Couldnt answer that one. I quit at the start of december and havnt been back there since. None of the workers there have a clue about fish (or much else for that matter) and i wouldnt buy anything from there if you payed me. He deals with the suppliers that offer him the best deals and so has sh*t fish in all the time. Hasnt a clue what can go with what so everything you see has usually been beaten up by cichlids or puffers and then moved after. Dont think iv bought anything from there in abut a year. I think hes expanding the fish room though, he took out the middle row of tanks in november becasue they were sinking into the floor lol. And he had plans to knock the back wall out and expand the fish room into the store room.

As for the pacu's. He almost got closed down by those inspectors that check on how animals are treated becasue of the pacu tank size,(along with afew other reasons)


----------



## yorkshire (Jul 27, 2004)

piranhasrule said:


> > Has Tickhill got any better? their fish always used to look half dead to me, and the tanks were always dirty
> 
> 
> Couldnt answer that one. I quit at the start of december and havnt been back there since. None of the workers there have a clue about fish (or much else for that matter) and i wouldnt buy anything from there if you payed me. He deals with the suppliers that offer him the best deals and so has sh*t fish in all the time. Hasnt a clue what can go with what so everything you see has usually been beaten up by cichlids or puffers and then moved after. Dont think iv bought anything from there in abut a year. I think hes expanding the fish room though, he took out the middle row of tanks in november becasue they were sinking into the floor lol. And he had plans to knock the back wall out and expand the fish room into the store room.
> ...


I called in a month or two ago just cos i was passin and needed some filter media.They tried to sell me the pacu's for a couple of hundred quid for the lot.
The shop is in the perfect location, and if done properly, would make a fortune. What a waste of a potentialy good fish shop








Have you tried the little garden center on Broomhouse lane (Edlo back lane) just over the motorway bridge out of Balby?
New owners have it and are trying to get the fish bit going. Not a brilliant selection, but at least they are trying.
Two other good fish shops is Rainbow in mexborough, and the one on the corner at the top shops in Balby. Rainbow i havent been to in a while but is where i got my pike from, and he was putting a load more tanks in at the time. Has a good African/cichlid selection :nod: 
The one on the top shops has my lobster, and is where i got my archers from. He's got some very nice congo tetras in, and some headstanders that i'd have liked to buy


----------



## piranhasrule (May 31, 2004)

• Dataset content:

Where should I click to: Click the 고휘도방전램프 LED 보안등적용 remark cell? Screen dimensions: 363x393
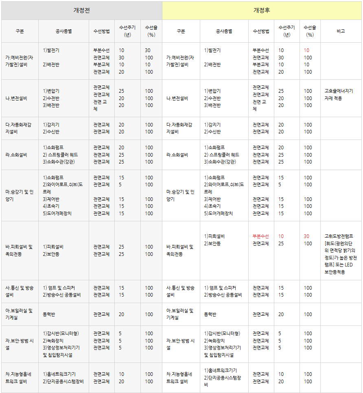point(341,254)
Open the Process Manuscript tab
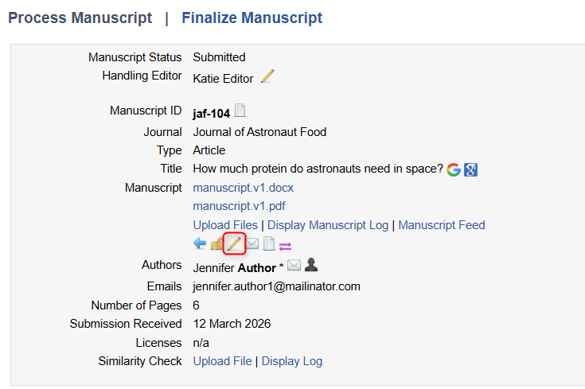This screenshot has height=389, width=585. (x=80, y=18)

• What to produce:
Could you carry the forum thread about local fish shops further, starting right after its last line?

• Answer to this exercise:
They tried to sell you the pacus? they promised the lady that brought them in that they would never sell them as she wanted to be able to come in and see them occasionally.

Went into the one on broomhouse lane before it was under new ownership and hated it. looked horrible, there were only about 4 different types of fish in and most were dieing. Might have to visit it again though

Never been to rainbow although iv heard good things about it from some customers at viscum

Whats this one in balby? i spend alot of time in balby with friends but iv never seen it! there was that one next to the dog grooming place that closed down, and discus and haven tropicals which was a good shop but didnt get any customers because of the location and closed down aswell

I went to creature comforts the other day while i was in town and its rubbish. The fish room is like a basement and it was the same fish in every tank


----------



## yorkshire (Jul 27, 2004)

The one in balby is on the same row of shops as the dog place. Its the pet shop on the corner. I didnt know until recently, but they've got some tanks downstairs. Not a massive collection, but some variety and they looked healthy. Def worth a looksee :laugh: 
Say hello to the big blue yabby for me while you are there








Oh, and they've got some smallish red bellys in :nod:


----------



## janus (Oct 28, 2004)

Nice Pleco you got there.
And the pics are great...as usually.


----------



## pamonster (Jun 26, 2003)

I'm going to have to get a cooler pleco. He's awesome!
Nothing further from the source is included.